Whitney Otawka: Mm-hmm (affirmative).

Kia Damon: How much of your California roots helped you conceptualize this book? Because some of the recipes also seemed like on the lighter side, brighter side, leafier side. How much of that was like California and then how much of it was just you diving into this new world and this new culture?

Whitney Otawka: I mean, there's always going to be that part of me that's looking for a balance in the way that I cook, in the way that I feed people because I do want people to feel good when they walk away from a meal. If I just saturate everything with butter and fat it's not always the best way to, you know...

Kia Damon: Right, it's good but you know, I'm like uh-huh.

Whitney Otawka: I didn't grow up cooking very traditional Southern foods in my household. I am married to someone from the South who grew up in a very small Southern town and had very firmly rooted traditions. We're still now, if you go to his grandmother's house, it's like, where's cornbread? You can't have a meal without cornbread.

Kia Damon: Where's the cornbread?

Whitney Otawka: It's sort of like, okay, somebody make cornbread.

Kia Damon: Someone please make cornbread. It's an emergency.

Whitney Otawka: But naturally it's sort of like... and I say this in the book too, there's a part of my California upbringing and my love of vegetables and my use of olive oil and you know, there's certain sauces in there like the guajillo chili sauce that's served with a pumpkin that clearly shows, I mean I have a deep love of Mexican cooking. It's something I grew up around but when you look at the flavors of a place like Florida, they are interestingly a little bit lighter sometimes, with those acidic marinades and things like that and the ceviches and the pumpkins and the squashes that come into play. There's so many different flavor profiles from this region and how I cook that I think I'll get translated into what I end up calling the tropical South.

Kia Damon: I like that.

Whitney Otawka: I think it's interesting what you're saying too about how Florida doesn't always get tied into the narrative of Southern cuisine and I just... drives me crazy sometimes.

Kia Damon: It is infuriating, I'm going like full Florida woman. Like I'm mad. I'm mad, I'm shaking the tables, I'm in distress cause I'm like why are you leaving us out of the conversation?

Whitney Otawka: So much beauty and I think I say it too, it's like so important to include so many of the cultures that are influencing that.
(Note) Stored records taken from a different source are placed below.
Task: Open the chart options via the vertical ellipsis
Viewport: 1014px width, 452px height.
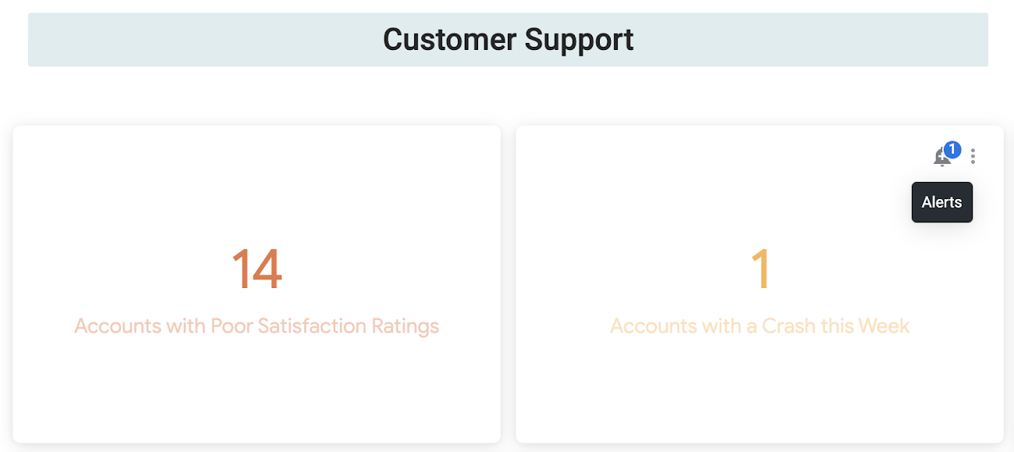Action: click(x=973, y=156)
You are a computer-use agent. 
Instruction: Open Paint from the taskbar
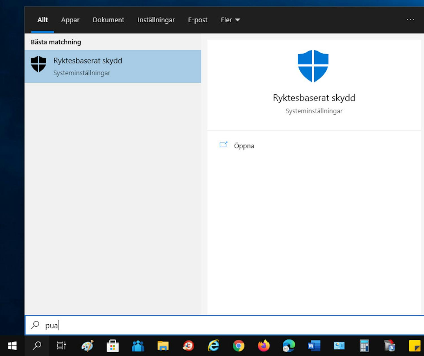tap(87, 346)
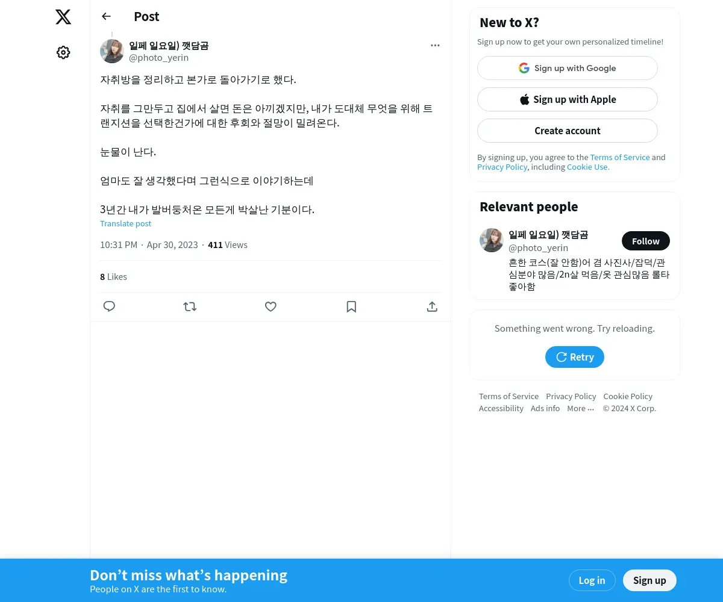Click the X logo icon

[x=63, y=17]
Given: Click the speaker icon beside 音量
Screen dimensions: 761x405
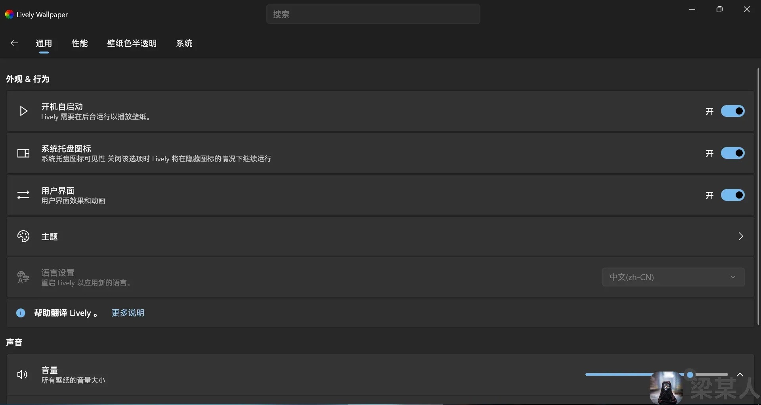Looking at the screenshot, I should [23, 374].
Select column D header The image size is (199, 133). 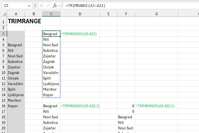point(80,14)
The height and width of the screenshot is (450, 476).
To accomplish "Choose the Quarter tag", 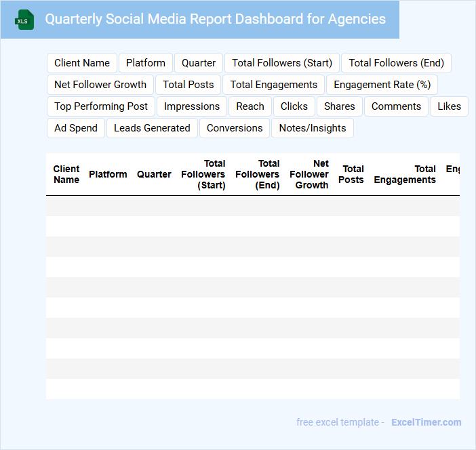I will [199, 63].
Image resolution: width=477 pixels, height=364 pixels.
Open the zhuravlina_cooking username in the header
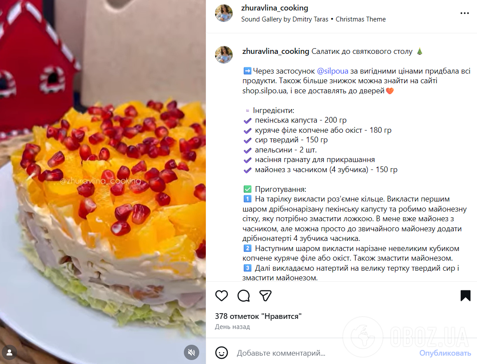tap(275, 8)
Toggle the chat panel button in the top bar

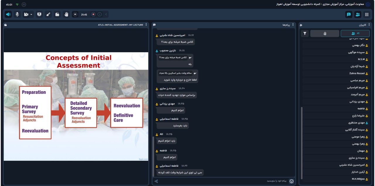[349, 14]
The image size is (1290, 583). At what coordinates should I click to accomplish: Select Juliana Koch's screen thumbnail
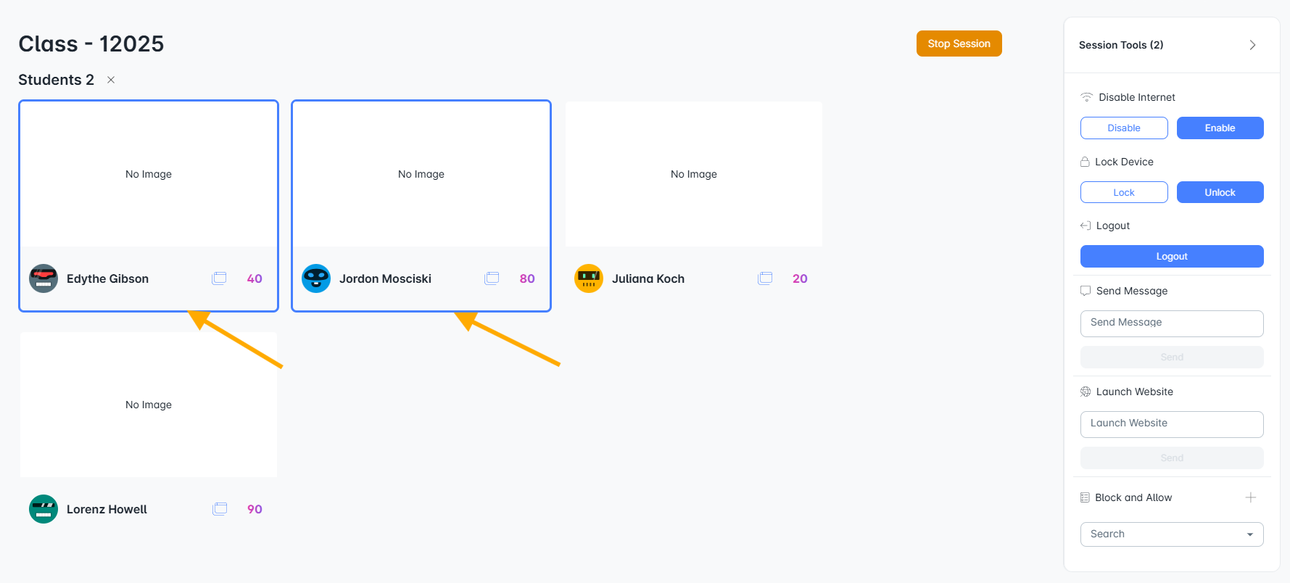[x=694, y=174]
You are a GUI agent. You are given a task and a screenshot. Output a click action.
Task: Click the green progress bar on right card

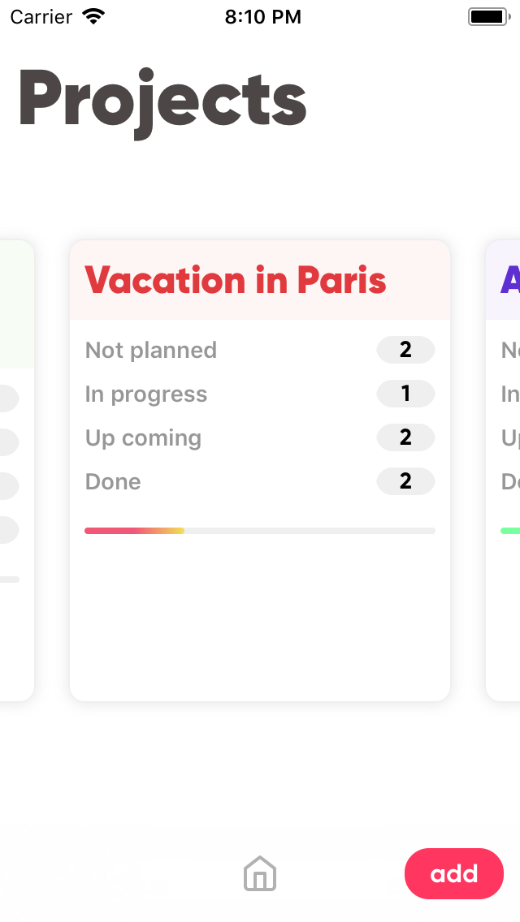511,531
Like let's bring it into the story. Let's bring those Caribbean flavors into our story. Like you see that more I think now when you look at the cooking in Louisiana, a lot of people talking about the Caribbean influence there, but I think it's really infiltrated a lot of part of the Southern cooking, so.

Kia Damon: Absolutely. There's so much more conversation to be had, which is something that fuels a lot of my research and just going really, really deep because I mean with just the history of America in general, lots of things have come in and out of all of these spaces and whether you know, settle down and merge with other things and I'm just like, I feel like it's such a disservice to the culinary world and our realm and all that, that not a lot of people are seeing that space for what it is, which is why I'm so excited. That's why just the name alone, The Salt Water Table is like yes, let's talk about it. Let's talk about it. How many of these recipes are similar to what you serve? The Greyfield like is it completely different or what could we expect?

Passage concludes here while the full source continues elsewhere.